A ten-dollar ante was serious poker, but John Henry Holliday felt ready. The Charleston game could be an entrée to high-stakes play at the level of society he’d hoped to join in Tombstone before the unpleasantness at the Oriental. And so he had agreed to play poker in Charleston on March 15, 1881.
The Ides of March, Doc would think, looking back on it. That should have been a sign.
A VIRTUOUS MAN
FARMERS ARE LIKE GAMBLERS IN MANY WAYS. There’s a lot of chanciness in the way they make their living. Like John Henry Holliday, Thomas Clark McLaury was a quiet, thoughtful person who found comfort in routine.
Each evening before bed, Tom would grind some coffee, draw water for the pot, and gather kindling for the morning. He’d clean up the supper things, putting pots and dishes in their places. He swept the floor, too, for moving each day’s dust and grit outside made him feel like he was putting that in its place, as well. Before shutting the door, he’d look for signs of rain. At dawn, he’d roll out of his bunk, pad over to the stove, bring up the fire, and move the coffeepot to the hottest plate. While that came to a boil, he’d go outside to take a piss and study the sky again to see if he’d been right about the rain.
Weather down here took some getting used to. When it was winter up in Iowa, Arizona was warm and dry. Then in summer, whe
n Tommy expected things to get even drier, it rained so much Frank joked about building an ark. On any given day of the year, the afternoon heat might be worse than a farmer could imagine up north, then water might freeze that very same night. These were strange conditions and a challenge to agriculture. What kind of crop could you grow in a place that might have summer and winter, both, inside a single day? What should you plant in a desert that was liable to turn into a swamp a few months later?
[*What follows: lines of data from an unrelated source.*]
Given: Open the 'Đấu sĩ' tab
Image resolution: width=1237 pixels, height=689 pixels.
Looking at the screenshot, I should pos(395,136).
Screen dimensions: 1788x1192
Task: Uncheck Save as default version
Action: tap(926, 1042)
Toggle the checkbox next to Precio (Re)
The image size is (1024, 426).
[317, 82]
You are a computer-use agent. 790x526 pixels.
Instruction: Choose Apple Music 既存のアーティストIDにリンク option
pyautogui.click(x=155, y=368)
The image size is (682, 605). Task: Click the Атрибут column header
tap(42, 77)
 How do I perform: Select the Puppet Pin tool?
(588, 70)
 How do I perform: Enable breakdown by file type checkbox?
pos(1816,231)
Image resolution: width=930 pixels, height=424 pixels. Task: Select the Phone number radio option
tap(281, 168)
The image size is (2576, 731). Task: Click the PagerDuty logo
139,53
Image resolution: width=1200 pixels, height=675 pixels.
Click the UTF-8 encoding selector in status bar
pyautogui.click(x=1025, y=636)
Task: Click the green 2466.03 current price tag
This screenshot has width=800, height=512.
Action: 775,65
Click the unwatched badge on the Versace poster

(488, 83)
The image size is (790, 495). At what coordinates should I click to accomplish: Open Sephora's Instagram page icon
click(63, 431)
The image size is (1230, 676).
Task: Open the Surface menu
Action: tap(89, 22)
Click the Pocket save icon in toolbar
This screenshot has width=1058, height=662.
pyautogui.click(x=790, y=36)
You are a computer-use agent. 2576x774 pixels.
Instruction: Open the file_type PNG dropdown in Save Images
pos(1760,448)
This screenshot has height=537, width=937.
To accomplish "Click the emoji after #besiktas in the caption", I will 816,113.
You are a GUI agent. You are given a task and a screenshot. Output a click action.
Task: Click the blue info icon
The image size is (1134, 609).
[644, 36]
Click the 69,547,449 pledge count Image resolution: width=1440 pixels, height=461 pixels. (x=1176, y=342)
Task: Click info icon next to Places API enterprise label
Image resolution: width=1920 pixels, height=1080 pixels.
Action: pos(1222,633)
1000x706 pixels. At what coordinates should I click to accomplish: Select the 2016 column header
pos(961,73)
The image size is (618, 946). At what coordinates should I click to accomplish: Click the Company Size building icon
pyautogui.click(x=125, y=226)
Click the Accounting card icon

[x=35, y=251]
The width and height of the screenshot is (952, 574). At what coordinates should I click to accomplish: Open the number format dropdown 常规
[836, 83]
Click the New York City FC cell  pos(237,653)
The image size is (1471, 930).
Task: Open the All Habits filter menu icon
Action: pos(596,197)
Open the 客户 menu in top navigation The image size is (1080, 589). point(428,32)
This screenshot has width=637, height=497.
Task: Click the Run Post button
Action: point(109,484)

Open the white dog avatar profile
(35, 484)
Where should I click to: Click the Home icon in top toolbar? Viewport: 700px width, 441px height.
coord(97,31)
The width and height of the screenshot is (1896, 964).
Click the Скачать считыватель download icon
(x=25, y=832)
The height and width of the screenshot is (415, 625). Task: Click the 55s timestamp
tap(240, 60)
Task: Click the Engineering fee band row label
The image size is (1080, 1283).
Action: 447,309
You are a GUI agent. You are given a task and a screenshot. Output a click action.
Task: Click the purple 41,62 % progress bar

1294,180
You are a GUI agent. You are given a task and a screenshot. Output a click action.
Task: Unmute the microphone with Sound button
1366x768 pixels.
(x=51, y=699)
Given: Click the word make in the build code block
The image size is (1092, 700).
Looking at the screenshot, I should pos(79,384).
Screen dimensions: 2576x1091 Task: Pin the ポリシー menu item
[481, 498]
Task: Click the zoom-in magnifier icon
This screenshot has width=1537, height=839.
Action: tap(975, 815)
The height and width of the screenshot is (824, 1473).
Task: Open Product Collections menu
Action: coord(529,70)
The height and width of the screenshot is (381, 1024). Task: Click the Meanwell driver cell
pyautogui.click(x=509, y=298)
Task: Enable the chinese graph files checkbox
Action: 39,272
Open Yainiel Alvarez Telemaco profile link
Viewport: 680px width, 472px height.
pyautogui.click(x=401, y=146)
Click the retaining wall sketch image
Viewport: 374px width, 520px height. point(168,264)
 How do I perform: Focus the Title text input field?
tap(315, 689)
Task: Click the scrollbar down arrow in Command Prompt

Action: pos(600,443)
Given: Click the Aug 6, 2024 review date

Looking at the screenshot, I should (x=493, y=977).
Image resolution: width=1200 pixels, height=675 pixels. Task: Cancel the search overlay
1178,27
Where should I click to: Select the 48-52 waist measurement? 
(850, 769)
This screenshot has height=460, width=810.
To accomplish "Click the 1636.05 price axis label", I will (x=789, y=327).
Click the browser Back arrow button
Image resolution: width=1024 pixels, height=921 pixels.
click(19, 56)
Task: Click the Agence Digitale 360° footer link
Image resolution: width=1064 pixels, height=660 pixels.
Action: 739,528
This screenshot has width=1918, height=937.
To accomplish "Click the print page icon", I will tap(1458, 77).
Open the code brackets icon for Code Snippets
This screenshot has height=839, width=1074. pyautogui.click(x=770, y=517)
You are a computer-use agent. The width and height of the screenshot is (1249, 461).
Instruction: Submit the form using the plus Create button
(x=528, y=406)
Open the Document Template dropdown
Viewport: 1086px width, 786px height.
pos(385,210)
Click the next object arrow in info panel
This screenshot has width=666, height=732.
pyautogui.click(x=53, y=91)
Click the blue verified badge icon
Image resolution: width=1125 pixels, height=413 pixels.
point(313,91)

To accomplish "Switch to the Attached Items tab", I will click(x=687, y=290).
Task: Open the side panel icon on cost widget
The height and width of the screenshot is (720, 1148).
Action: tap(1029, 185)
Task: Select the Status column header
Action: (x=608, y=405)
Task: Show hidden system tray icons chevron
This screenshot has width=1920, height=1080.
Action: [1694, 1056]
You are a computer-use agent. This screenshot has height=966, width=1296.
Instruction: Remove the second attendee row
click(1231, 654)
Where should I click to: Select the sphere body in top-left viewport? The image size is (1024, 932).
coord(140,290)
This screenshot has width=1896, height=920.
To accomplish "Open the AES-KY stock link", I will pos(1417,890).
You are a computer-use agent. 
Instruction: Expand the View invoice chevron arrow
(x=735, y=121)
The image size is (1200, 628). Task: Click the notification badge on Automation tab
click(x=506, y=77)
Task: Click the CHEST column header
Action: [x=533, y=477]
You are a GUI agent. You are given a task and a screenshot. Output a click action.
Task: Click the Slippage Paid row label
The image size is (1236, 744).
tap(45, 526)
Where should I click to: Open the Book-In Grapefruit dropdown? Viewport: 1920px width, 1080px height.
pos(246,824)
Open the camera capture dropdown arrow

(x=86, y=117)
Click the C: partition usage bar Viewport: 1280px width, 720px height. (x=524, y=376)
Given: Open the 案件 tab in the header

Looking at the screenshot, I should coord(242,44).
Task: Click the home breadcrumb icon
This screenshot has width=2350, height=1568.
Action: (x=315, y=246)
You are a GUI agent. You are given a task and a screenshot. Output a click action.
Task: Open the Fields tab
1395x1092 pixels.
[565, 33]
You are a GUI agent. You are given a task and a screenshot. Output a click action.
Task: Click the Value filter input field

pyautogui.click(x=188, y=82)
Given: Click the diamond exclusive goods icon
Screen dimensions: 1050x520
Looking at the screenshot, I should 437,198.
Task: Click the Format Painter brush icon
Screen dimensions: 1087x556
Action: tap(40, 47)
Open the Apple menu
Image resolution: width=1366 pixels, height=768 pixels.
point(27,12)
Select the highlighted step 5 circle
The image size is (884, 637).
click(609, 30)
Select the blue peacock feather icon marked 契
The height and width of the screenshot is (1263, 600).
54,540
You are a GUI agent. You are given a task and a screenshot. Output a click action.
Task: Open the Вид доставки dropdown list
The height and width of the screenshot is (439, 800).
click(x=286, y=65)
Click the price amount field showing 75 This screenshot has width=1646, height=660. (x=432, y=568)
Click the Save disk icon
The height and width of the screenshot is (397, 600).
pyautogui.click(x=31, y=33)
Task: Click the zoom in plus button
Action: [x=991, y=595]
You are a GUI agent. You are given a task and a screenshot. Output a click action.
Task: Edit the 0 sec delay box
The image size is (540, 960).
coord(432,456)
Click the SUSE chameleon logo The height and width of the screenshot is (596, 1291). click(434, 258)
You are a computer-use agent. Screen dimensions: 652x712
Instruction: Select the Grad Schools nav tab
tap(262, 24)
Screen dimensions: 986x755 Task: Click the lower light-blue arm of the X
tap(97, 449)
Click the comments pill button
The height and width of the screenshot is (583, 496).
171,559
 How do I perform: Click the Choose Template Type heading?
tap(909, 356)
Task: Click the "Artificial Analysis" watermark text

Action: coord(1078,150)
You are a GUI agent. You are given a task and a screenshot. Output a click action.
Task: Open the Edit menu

Not knowing any better, the McLaurys put in sixty acres of corn their first year. Most of the crop withered before it came near to tasseling, and the rest rotted in the summer wet. After seeing their work and investment come to nothing, Frank was happy to shift his sights toward livestock when Mr. Clanton came around to explain things, but Tommy couldn’t quit on the idea of being a real farmer. After the corn failed, his next thought was cotton, though he didn’t know much about that, except you needed field hands to pick it. Even after the brothers started taking money for fattening Mr. Clanton’s stolen cattle, the McLaurys weren’t in a position to hire a crew.
Well, Tom told himself, look around you. What likes to grow here?
Cactus covered the high, sandy slopes. Cottonwood edged the streams. Grass grew in the valley. That natural pasturage was good enough for the local beef market, but when Tom heard that big ranchers like Henry Hooker and Texas John Slaughter were breeding up better cattle, he asked Mr. Hooker about his business plans, just from friendliness and curiosity.